APPEAL from the Circuit Court of Cook County; the Hon. FRANCIS T. DELANEY, Judge, presiding.


Rehearing denied July 28, 1976.

By his complaint Irvin J. Jacobson (plaintiff), sought a declaration that a written guaranty which he had given to Devon Bank, a corporation (Bank), was void. The Bank filed an answer and a counterclaim praying for money judgment upon the guaranty. The parties filed a written stipulation of facts and memoranda of law. After full hearing, the trial court dismissed plaintiff's complaint with prejudice and entered judgment on the counterclaim in favor of the Bank for $22,126.60. Plaintiff appeals.

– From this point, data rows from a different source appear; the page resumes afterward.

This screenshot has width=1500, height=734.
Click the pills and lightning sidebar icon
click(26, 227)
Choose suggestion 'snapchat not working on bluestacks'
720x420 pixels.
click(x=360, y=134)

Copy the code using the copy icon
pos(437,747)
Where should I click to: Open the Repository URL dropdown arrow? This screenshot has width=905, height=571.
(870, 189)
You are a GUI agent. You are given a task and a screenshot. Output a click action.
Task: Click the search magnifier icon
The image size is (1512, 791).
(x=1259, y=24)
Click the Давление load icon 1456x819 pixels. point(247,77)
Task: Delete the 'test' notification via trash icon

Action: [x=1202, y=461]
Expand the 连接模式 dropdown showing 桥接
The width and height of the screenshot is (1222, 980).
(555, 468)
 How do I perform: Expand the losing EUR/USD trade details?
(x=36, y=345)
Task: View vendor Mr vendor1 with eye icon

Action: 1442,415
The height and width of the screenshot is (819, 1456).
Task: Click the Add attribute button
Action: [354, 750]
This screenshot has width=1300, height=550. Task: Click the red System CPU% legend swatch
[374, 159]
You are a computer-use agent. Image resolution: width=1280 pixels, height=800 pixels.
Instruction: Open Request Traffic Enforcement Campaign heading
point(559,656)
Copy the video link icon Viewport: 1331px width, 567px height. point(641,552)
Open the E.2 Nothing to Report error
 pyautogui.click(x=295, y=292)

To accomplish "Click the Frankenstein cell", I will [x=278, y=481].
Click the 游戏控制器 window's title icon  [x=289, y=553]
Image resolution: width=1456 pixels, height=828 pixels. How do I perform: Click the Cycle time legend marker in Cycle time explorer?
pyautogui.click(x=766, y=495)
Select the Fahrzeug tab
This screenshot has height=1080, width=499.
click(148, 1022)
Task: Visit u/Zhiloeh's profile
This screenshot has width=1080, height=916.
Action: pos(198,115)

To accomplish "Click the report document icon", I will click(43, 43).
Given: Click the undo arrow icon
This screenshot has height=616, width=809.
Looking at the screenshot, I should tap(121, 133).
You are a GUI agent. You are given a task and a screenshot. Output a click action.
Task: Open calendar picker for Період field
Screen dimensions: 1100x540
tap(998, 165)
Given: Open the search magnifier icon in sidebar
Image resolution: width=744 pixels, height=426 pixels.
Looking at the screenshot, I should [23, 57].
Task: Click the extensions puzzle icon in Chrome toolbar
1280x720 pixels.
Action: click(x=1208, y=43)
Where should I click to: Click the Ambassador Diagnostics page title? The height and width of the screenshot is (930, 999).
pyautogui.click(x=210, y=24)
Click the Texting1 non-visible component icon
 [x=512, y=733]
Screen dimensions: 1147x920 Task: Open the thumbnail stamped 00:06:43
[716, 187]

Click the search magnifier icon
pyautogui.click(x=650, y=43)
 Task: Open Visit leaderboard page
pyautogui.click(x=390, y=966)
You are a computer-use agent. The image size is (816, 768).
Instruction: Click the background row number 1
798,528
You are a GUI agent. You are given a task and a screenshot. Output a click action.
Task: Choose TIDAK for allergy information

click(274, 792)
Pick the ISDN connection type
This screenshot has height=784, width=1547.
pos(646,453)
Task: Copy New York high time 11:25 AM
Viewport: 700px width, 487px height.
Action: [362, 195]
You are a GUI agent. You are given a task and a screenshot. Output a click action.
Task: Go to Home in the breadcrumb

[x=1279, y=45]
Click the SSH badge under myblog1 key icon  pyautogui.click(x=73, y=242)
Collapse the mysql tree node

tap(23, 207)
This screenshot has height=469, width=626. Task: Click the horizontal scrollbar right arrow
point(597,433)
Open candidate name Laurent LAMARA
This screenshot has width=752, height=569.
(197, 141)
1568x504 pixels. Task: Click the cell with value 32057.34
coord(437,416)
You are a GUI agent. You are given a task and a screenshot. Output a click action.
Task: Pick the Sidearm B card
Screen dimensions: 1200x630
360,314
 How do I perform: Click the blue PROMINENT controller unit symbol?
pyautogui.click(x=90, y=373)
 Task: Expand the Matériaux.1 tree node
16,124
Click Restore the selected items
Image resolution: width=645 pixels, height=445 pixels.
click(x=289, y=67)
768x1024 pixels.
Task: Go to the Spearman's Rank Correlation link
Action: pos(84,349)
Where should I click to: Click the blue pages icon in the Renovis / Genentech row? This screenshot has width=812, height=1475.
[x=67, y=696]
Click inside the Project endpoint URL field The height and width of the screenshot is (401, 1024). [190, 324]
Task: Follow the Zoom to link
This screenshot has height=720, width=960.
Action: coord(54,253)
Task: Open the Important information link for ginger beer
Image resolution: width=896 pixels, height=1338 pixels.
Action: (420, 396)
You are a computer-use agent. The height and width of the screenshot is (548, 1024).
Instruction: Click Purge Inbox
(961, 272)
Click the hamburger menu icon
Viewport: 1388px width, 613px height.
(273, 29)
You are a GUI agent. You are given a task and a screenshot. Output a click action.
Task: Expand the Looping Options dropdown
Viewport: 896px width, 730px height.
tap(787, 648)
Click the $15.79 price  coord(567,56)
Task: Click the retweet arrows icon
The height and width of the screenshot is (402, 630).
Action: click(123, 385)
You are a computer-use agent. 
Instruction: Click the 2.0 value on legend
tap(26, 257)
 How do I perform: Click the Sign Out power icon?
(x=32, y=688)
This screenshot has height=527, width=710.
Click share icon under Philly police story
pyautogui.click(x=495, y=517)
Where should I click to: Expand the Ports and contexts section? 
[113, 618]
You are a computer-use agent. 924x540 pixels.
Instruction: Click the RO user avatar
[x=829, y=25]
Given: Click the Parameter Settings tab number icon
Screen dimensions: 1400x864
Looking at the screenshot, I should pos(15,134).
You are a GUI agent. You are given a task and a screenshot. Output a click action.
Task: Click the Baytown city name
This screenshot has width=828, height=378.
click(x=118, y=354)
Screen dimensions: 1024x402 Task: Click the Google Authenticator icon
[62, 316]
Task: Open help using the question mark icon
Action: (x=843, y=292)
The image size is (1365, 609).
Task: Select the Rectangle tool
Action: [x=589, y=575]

In this court, plaintiff contends that a guarantor is discharged from liability when his rights have been impaired by acts of the holder; material alterations in the obligation of the debtor, even for the benefit of the surety, operate to discharge the guaranty and undertakings of sureties are strictly construed and not extended by implication or construction. The Bank depends upon the contention that plaintiff, by his own agreement, has waived all defenses which he raised to his liability on his guaranty.

During February of 1969, Peterson Maplewood Building Corporation (Debtor) executed and delivered a promissory note payable to the Bank in the amount of $243,812.50. The note evidenced a loan and was secured by an assignment of the beneficial interest in a land trust. Plaintiff, an officer and director of the Debtor, executed a written personal guaranty running to the Bank. This guaranty limited plaintiff's indebtedness to $235,000. In addition to a number of provisions, not pertinent here, this guaranty provided:

"The liability hereunder shall in no wise be affected or impaired by (and said Bank is hereby expressly authorized to make from time to time, without notice to anyone) any sale, pledge, surrender, compromise, release, renewal, extension, indulgence, alteration, exchange, change in, or modification of any said indebtedness, liabilities and obligations, either expressed or implied, or any contract or contracts evidencing any thereof, or any security or collateral therefor."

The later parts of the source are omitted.